• _QUOTED PASSAGE_:
▬▬▬▬▬▬▬▬▬▬

In [None]:
# Import all the Python libraries required.
import requests
import pandas as pd
import json
import numpy as np
from datetime import datetime
import csv
import matplotlib.pyplot as plt

In [2]:
url = "https://www.atlasevhub.com/public/dmv/MN_EV_Registrations.csv"

In [None]:
df = pd.read_csv(url)

In [None]:
df.head()

In [5]:
df["Registration Year"] = pd.to_datetime(df["Registration Date"])

In [6]:
df["Registration Year"] = df['Registration Year'].dt.strftime("%Y")

In [None]:
df.head()

In [8]:
grouped = df.groupby("Vehicle Make")

In [9]:
df_filtered = grouped.filter(lambda x: x["Vehicle Count"].sum() >= 100.)

In [None]:
df_filtered

In [11]:
df_new = df_filtered[["ZIP Code", "Vehicle Make", "Vehicle Model", "Registration Year", "Vehicle Model Year"]]

In [None]:
df_new.head()

In [13]:
df_new.to_csv("/home/jovyan/homework/hw2/data/FILTERED_MN_EV_Registrations.csv")

# Task: Plot the data using a Bar Graph

In [None]:
df_new["Frequency"] = 1

In [15]:
df_new_grouped = df_new.groupby("Registration Year").count()

In [None]:
df_new_grouped.head()

In [17]:
df_new_grouped_bar = df_new_grouped["Frequency"]

In [None]:
df_new_grouped_bar

In [None]:
df_new_grouped_bar.plot(kind = "bar", title = "Frequency of Registrations by Year: MN EV's Since 2010")

# Task:  React to the following statements:

##  Statement:  The largest number of new registrations was in 2023.

##  A:  Evidenced by the above bar chart, the largest number of new EV registrations in the state of MN occurred in 2023 with a total number of 124,237 EV registrations.

## Statement:  The number of new registrations slowed in 2019.

▬▬▬▬▬▬▬▬▬▬

• _HOW TO COMPLETE THIS TASK_:
Reproduce the Minnesota EV registrations notebook above in full, word for word.

• _DATA PROVIDED_:
▬▬▬▬▬▬▬▬▬▬

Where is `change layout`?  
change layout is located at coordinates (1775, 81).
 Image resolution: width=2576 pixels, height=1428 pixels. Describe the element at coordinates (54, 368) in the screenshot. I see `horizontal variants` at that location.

▬▬▬▬▬▬▬▬▬▬

• _TASK RESULT_:
In [None]:
# Import all the Python libraries required.
import requests
import pandas as pd
import json
import numpy as np
from datetime import datetime
import csv
import matplotlib.pyplot as plt

In [2]:
url = "https://www.atlasevhub.com/public/dmv/MN_EV_Registrations.csv"

In [None]:
df = pd.read_csv(url)

In [None]:
df.head()

In [5]:
df["Registration Year"] = pd.to_datetime(df["Registration Date"])

In [6]:
df["Registration Year"] = df['Registration Year'].dt.strftime("%Y")

In [None]:
df.head()

In [8]:
grouped = df.groupby("Vehicle Make")

In [9]:
df_filtered = grouped.filter(lambda x: x["Vehicle Count"].sum() >= 100.)

In [None]:
df_filtered

In [11]:
df_new = df_filtered[["ZIP Code", "Vehicle Make", "Vehicle Model", "Registration Year", "Vehicle Model Year"]]

In [None]:
df_new.head()

In [13]:
df_new.to_csv("/home/jovyan/homework/hw2/data/FILTERED_MN_EV_Registrations.csv")

# Task: Plot the data using a Bar Graph

In [None]:
df_new["Frequency"] = 1

In [15]:
df_new_grouped = df_new.groupby("Registration Year").count()

In [None]:
df_new_grouped.head()

In [17]:
df_new_grouped_bar = df_new_grouped["Frequency"]

In [None]:
df_new_grouped_bar

In [None]:
df_new_grouped_bar.plot(kind = "bar", title = "Frequency of Registrations by Year: MN EV's Since 2010")

# Task:  React to the following statements:

##  Statement:  The largest number of new registrations was in 2023.

##  A:  Evidenced by the above bar chart, the largest number of new EV registrations in the state of MN occurred in 2023 with a total number of 124,237 EV registrations.

## Statement:  The number of new registrations slowed in 2019.